• DOCUMENT TEXT:
════

What I could do was lose my balance, "tump over" sideways and -- major extra style points here -- hit my head, which is still bald, on the corner of my dresser. And whoever moved that dresser is going to be sorry!

Melissa bolted out of bed. "What happened??"

"I hit my head on the corner of my dresser," I wailed, thinking that was pretty damn lucid for someone who had just hit her head on the corner of her dresser. She looked at my head: no blood, no broken skin, "But you have a dent with a squidgy spot!" I crawled out from between the bed and the dresser and clambered up onto the foot of the bed -- and that's when Melissa got really worried. I guess I passed out for a minute, because next thing I knew I was laying back on the foot of the bed and Melissa was in my office on the phone. While she was talking to 911, I was pulling on my shoes and socks (I was cooking!). By the time the extremely nice firemen arrived, I was standing up in my office. "Where is she?" one of them asked. "Ummm, right here."

════

• INFORMATION SHOWN:
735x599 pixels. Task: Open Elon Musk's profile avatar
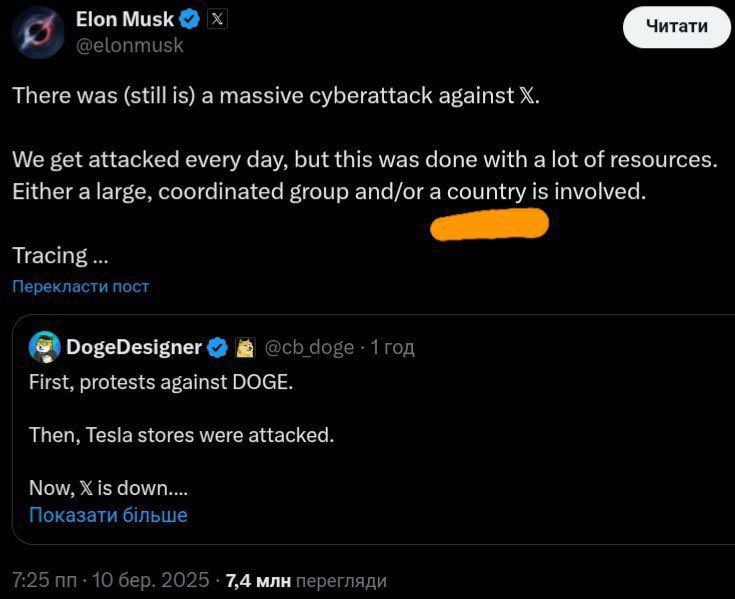(x=39, y=31)
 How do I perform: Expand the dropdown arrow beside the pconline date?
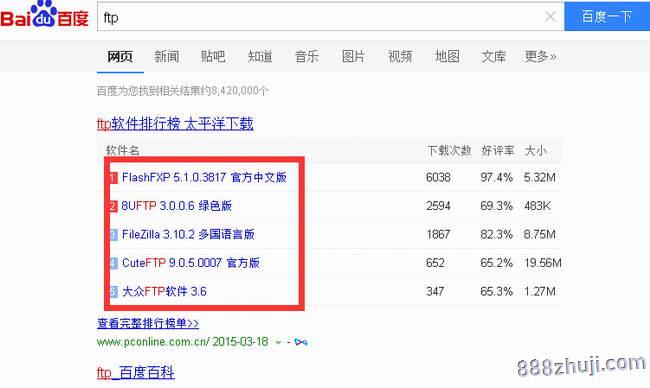click(x=278, y=343)
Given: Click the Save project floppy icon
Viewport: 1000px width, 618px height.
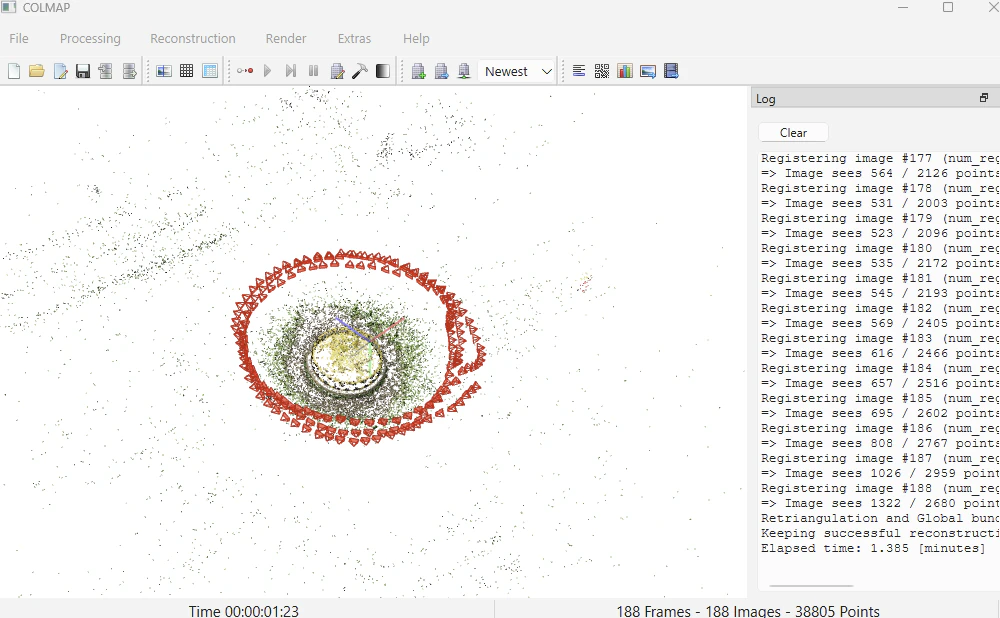Looking at the screenshot, I should 83,71.
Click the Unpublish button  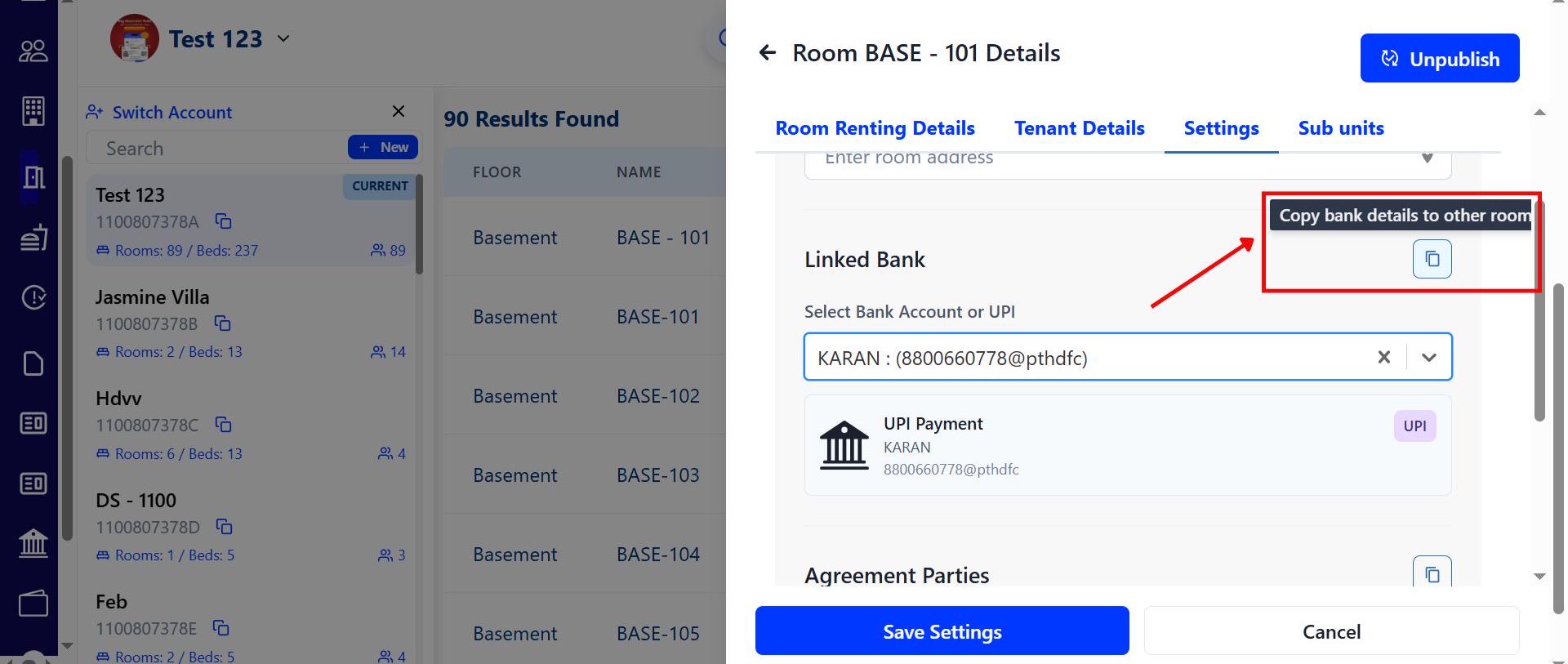1439,59
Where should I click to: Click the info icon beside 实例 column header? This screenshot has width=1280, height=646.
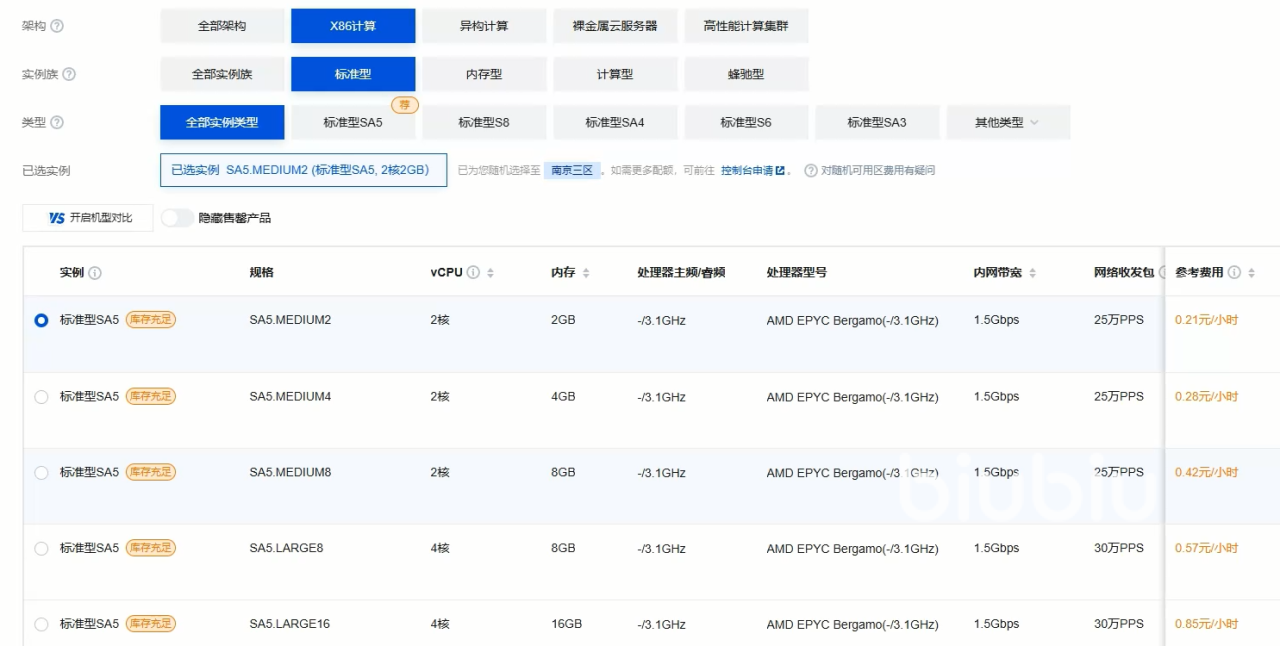click(95, 273)
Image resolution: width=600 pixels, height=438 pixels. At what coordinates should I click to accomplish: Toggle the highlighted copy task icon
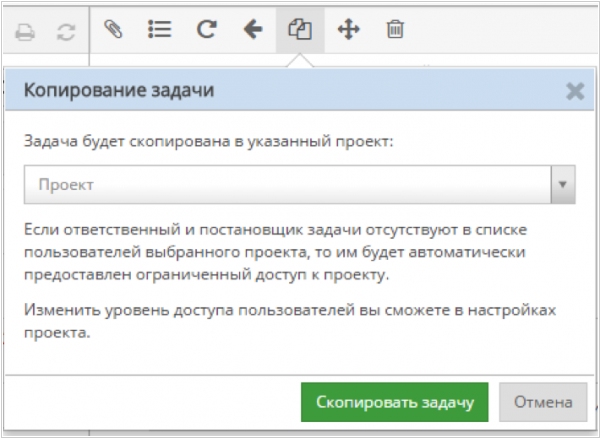(x=300, y=30)
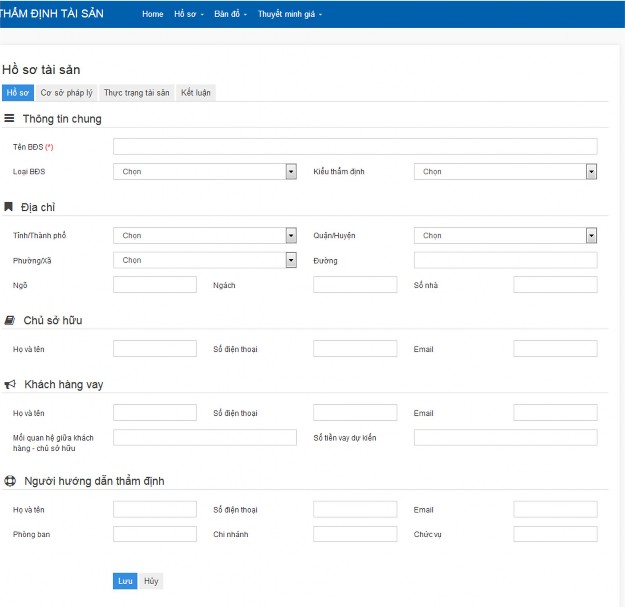Click the bookmark icon beside Địa chỉ
Image resolution: width=625 pixels, height=607 pixels.
tap(9, 207)
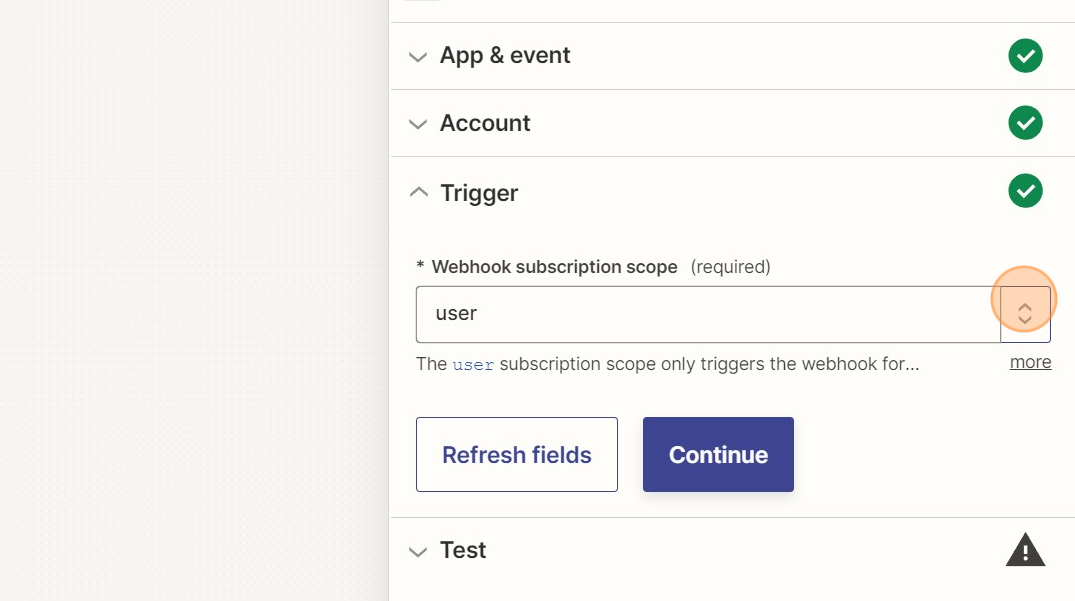Image resolution: width=1075 pixels, height=601 pixels.
Task: Expand the Account section chevron
Action: pyautogui.click(x=418, y=125)
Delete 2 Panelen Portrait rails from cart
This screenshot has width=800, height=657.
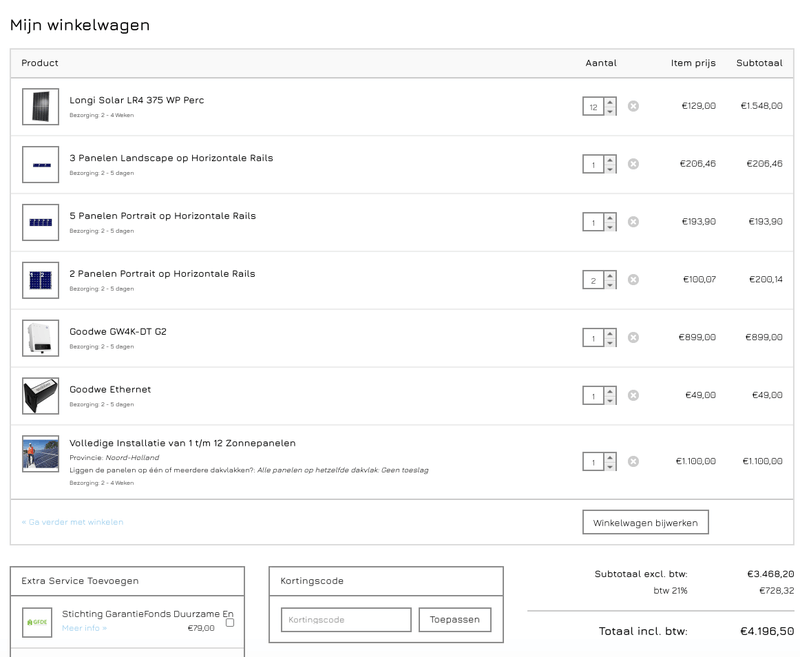tap(633, 280)
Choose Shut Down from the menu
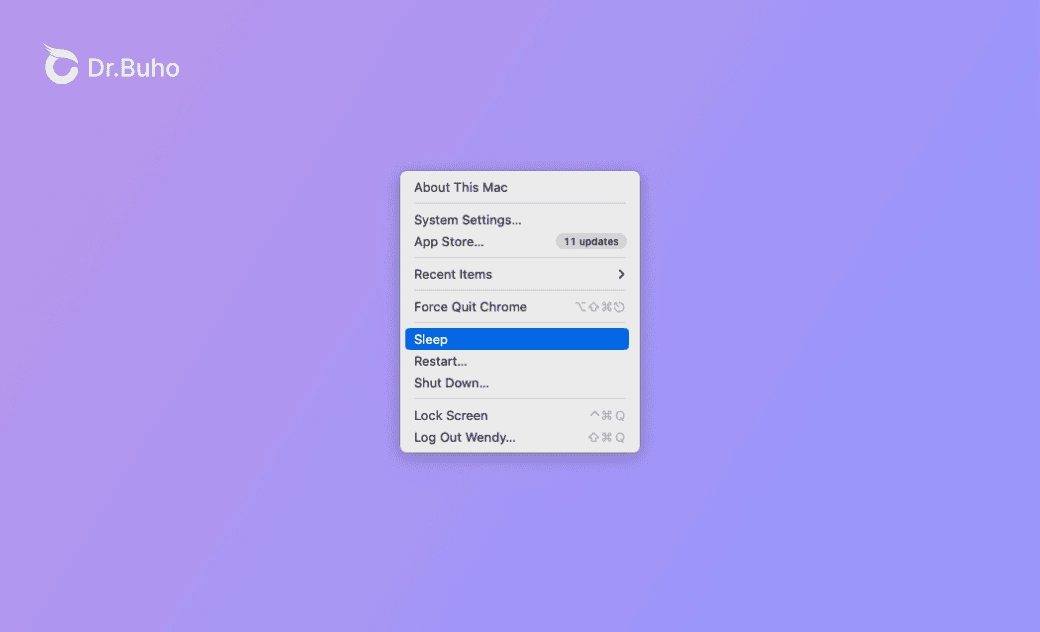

════

• TASKS FOR THIS EXERCISE:
1. Answer these questions from the story about the dresser accident.
(a) Which part of the dresser did the narrator's head strike?
(b) What was the narrator putting on while Melissa talked to 911?
(c) What did one of the firemen ask on arriving?
2. Carry on the story about the dresser accident from its final line.
The entries come from a separate source and have no connection to the story about the dresser accident.

• OUTPUTS FOR THE TASKS:
1.
(a) The corner of the dresser.
(b) Shoes and socks.
(c) "Where is she?"

2.
I answered all the questions perfectly -- even my age, damn it. My blood pressure was normal. The firemen helped me downstairs when the ambulance arrived (Melissa does not do things by half, nor do I blame her). Actually, the firemen said they might not have bothered with the ambulance were it not for my history of cancer. The EMTs were delightful. I got to ride in an ambulance, though after tumping over and substantially knocking one's noggin, riding backwards is probably not the best thing. I wasn't sick, but made sure I had a basin when I got to the ER.

No headache. No broken skin. Damn little bruising. Eye movement -- normal. No vertigo. No nausea aside from what can be attributed to motion sickness. All of which said to the doctor no need for a CT scan or MRI, especially since I had an MRI less than a month ago, and I'm having all sorts of blood work done next week, and you really, really do not want to make the phlebotomist's life harder than it is by trying to locate my veins twice in a little more than a week.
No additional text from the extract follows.